The exercise >> In the Mac mini post below, condense the paragraph that begins "Note: I recommend" into a bulleted list that keeps its main facts.

Become a MacRumors Supporter for $50/year with no ads, ability to filter front page stories, and private forums.
Best (and cutest) Mac ever! And now expandable too, even with a Thunderbolt 3, 4, or 5 external drive as your Startup Drive. I took my base M4 Mac mini, added a 4TB SanDisk PRO-G40 External Thunderbolt 3 SSD drive, and set it up as my Startup Disk with macOS on it, and now I boot up having a 4TB SSD M4 Mac Mini for less than $1,000. The External Thunderbolt 3 SSD speed (at up to 3,200 MB/second with both read and write) is even faster than the Apple internal 256GB SSD drive. Thunderbolt 5 External SSD drives (coming out soon from OWC) should be up to twice that speed on M4 Pro Mac Minis.

Note: I recommend a Thunderbolt 3, 4 or 5 External SSD drive, and not a USB 3 or USB 4 external SSD drive for your Startup Drive, as they usually can't maintain speeds as well as a Thunderbolt SSD drive. USB drives work great for data storage, but for use as a Swap Drive for full flash RAM memory and for your macOS and Program Applications, I recommend a Thunderbolt 3/4/5 SSD drive as your primary Startup Drive on your Mac. Just make sure that you set it up per the below Apple instructions which SSD drive (Internal or External) is your Startup Drive for your Mac to boot up with, and use for reading and writing to. You will have to change your Startup Drive back in the General Settings to boot up with the 256GB Internal SSD drive, if you ever need to use it, otherwise it is good for read only use. I had to use the macOS Recovery method (by holding the power button down on boot) outlined in Apple's link below to install macOS on my external Thunderbolt 3 SSD drive, before I could set it up to be my System Startup (Boot) Drive.

Data shown >>
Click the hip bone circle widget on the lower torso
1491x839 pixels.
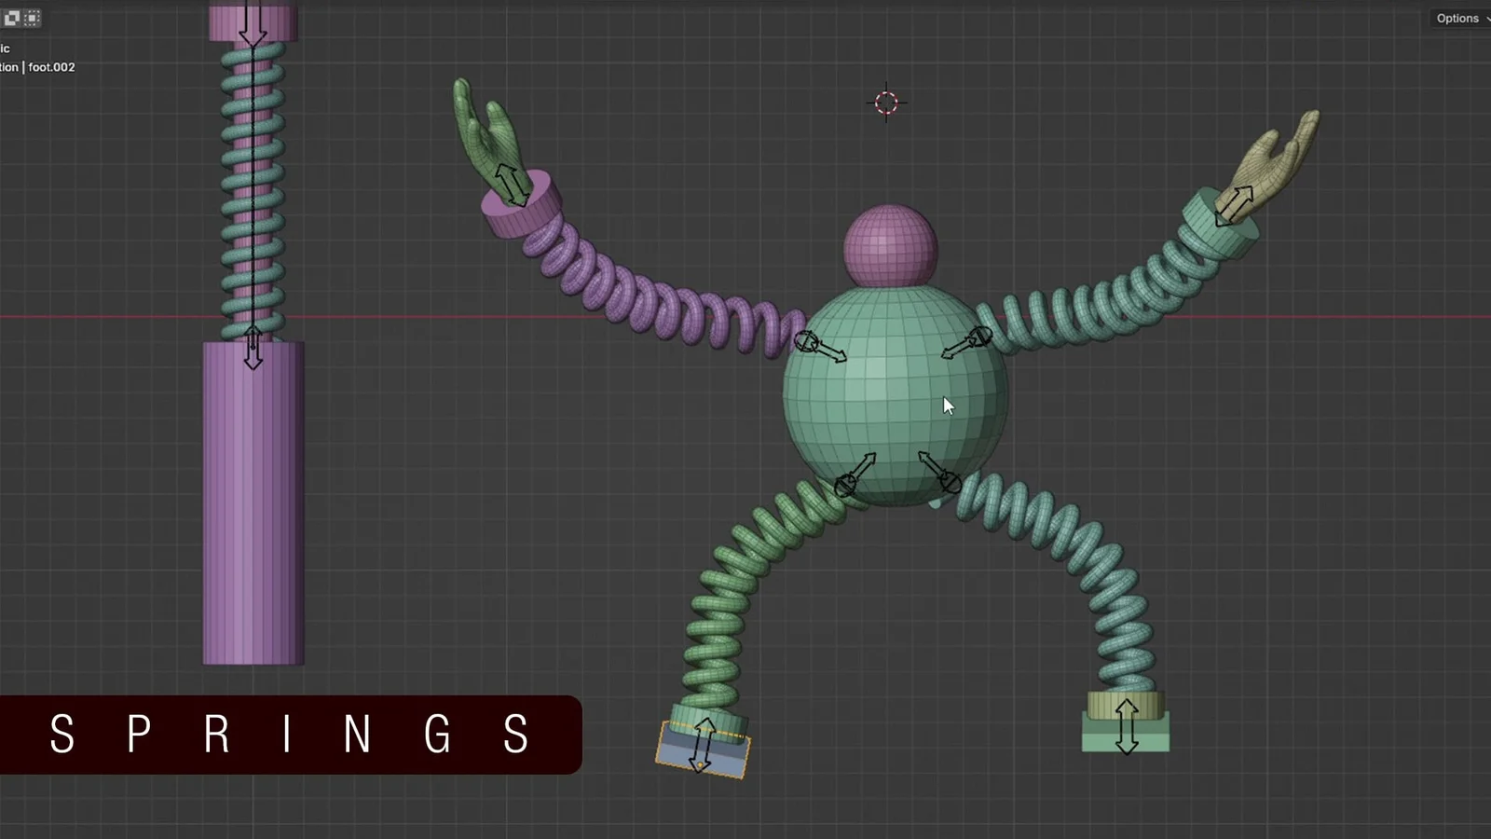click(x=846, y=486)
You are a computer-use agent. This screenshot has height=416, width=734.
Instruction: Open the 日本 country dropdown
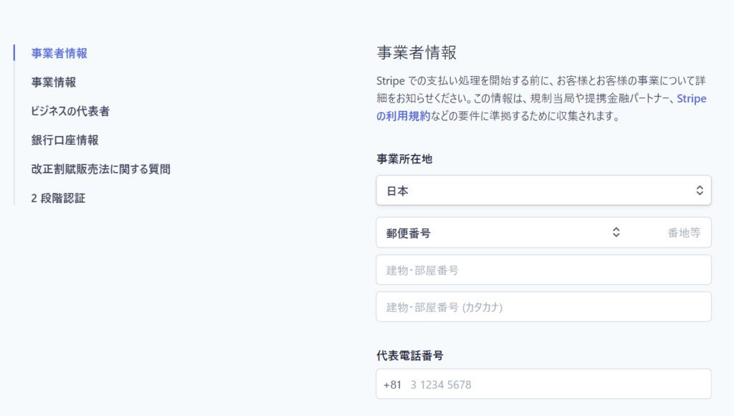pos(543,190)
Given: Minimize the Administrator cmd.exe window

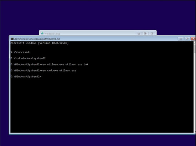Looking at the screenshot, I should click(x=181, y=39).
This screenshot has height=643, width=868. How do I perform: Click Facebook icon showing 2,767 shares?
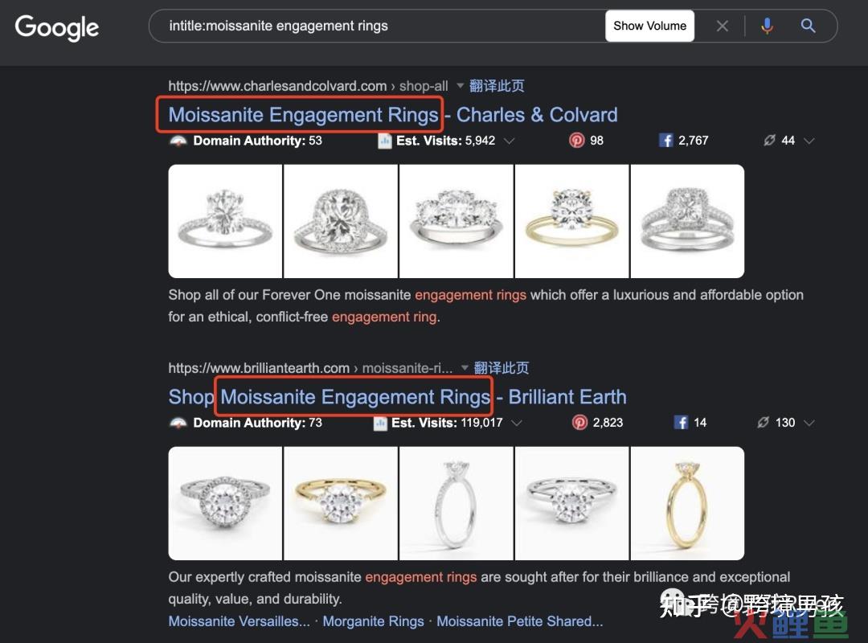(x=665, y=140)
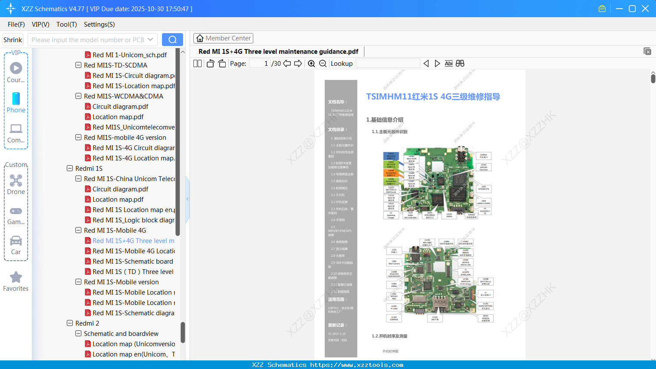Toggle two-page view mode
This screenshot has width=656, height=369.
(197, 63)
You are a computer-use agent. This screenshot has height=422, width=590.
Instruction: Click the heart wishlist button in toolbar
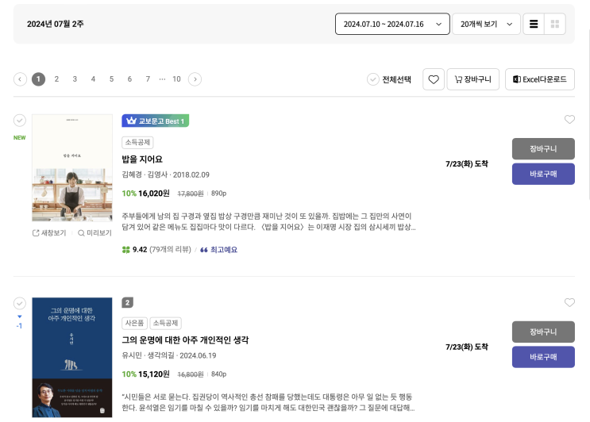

* * *

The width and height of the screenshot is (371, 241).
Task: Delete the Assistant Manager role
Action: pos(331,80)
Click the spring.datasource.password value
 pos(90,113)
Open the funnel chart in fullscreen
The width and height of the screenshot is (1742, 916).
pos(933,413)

Answer below >>
- Use a Thunderbolt 3, 4, or 5 external SSD as the startup drive, not a USB 3 or USB 4 SSD, because USB drives usually can't sustain speeds as well.
- USB drives work well for data storage. For swap memory, macOS, and applications, a Thunderbolt SSD is the recommended primary startup drive.
- Follow Apple's instructions to set which drive, internal or external, the Mac boots from and reads from and writes to.
- To boot from the 256GB internal SSD again, switch the startup drive back in General Settings. Otherwise, the internal drive is fine for read-only use.
- Installing macOS on the external Thunderbolt 3 SSD required macOS Recovery (holding the power button down at boot) before that drive could be set as the startup drive.